Even now years later, my voice still sounds a little bit strange, and my body looks a tad different, but I feel the same. A religious man might say I've been given a second chance, but an SF buff like myself would simply say that I've been rebooted. I guess that explains part of my long-standing fascination with cyborgs, especially the ones in SF movies. I am, after all, looking out for my upgraded tribe.
To put it simply, cyborg is short for cybernetic organism.
It has flesh and blood delicately blended with mechanical parts in such a way that they cannot be easily separated. The mechanical parts cannot be removed without damaging the organism as a whole.
Often put beside robots and androids, cyborgs are actually a category in itself. They stand somewhere between robots and living beings, usually exceeding both, but they (in most cases) still belong to the species they originated from.
It is not enough to declare you are a cybernetic organism to be one. Terminator bleeds and sweats, but his skin is just that, a skin, a cover. It can be detached from rest of it. The remaining naked truth is an android which can function perfectly by itself.
When I started putting together the list I was surprised to find out that I had overlooked some of them because they had not felt or looked like cyborgs. They were people with feelings and thoughts and issues. The only difference was that they had some kind of an enhancement, which, in my view, does not classify them as another species. For all their implants, they were still very much human.
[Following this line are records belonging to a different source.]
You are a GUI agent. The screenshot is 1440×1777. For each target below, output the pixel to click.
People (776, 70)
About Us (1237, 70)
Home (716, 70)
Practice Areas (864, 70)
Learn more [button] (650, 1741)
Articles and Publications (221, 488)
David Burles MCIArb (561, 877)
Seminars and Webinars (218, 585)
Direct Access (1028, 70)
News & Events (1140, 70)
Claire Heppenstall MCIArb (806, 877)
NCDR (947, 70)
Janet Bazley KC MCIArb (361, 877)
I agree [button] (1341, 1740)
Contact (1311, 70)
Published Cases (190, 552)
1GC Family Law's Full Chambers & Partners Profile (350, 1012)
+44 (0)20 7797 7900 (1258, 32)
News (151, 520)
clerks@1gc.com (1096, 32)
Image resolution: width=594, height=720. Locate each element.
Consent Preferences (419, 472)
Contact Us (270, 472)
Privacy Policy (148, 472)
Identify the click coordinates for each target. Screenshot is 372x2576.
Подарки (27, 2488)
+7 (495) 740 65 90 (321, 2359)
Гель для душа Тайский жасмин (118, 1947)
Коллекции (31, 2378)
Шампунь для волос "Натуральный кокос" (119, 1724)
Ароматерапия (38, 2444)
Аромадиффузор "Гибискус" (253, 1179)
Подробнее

By the way, there are also cyborgs who belong to another species.
Alien, animal and non-humanoid. They all, in their living tissues, have a DNA different from ours.
As a matter of fact, animal and non-humanoid ones were not easy to find but here is what I got.
Technology, bio-chips and implants, programmable and robotic parts all make an integral part of the intriguing and sometimes frightening cyborg world. Most of these enhancements usually come in handy, but they also present a source of conflict, anxiety and identity crisis.
SF Movies traditionally explore the gray areas. What is more elusive and hard to define than beings part human part machine?
If you put metal parts into a man does he stop being a man? And how much metal can you put into a man before he does?
What about God? The man was created in God's image, or so the Bible teaches. If you make him in another form, do you improve on God's work, or defile it? And what concept of God will such a creature worship?
What about soul? A man with a pacemaker surely has lost nothing of his humanity. But a man with an artificial skin, bones, vision, someone who can punch through walls or leap as high as clouds? What is his definition of SELF? Does he still have a soul, or can a robot with a beating heart ever gain one?
The cyborg movies also show us how people can be raised from the dead, or how through the use of the artificial body parts and computer technology cyborgs can be built from scratch in a scientific lab.
Science fiction movies also tell the stories of people who use by choice some kind of an implant. Of course, there is always an extra kick if it turns out that they walk around carrying an implant in their bodies without knowing about it.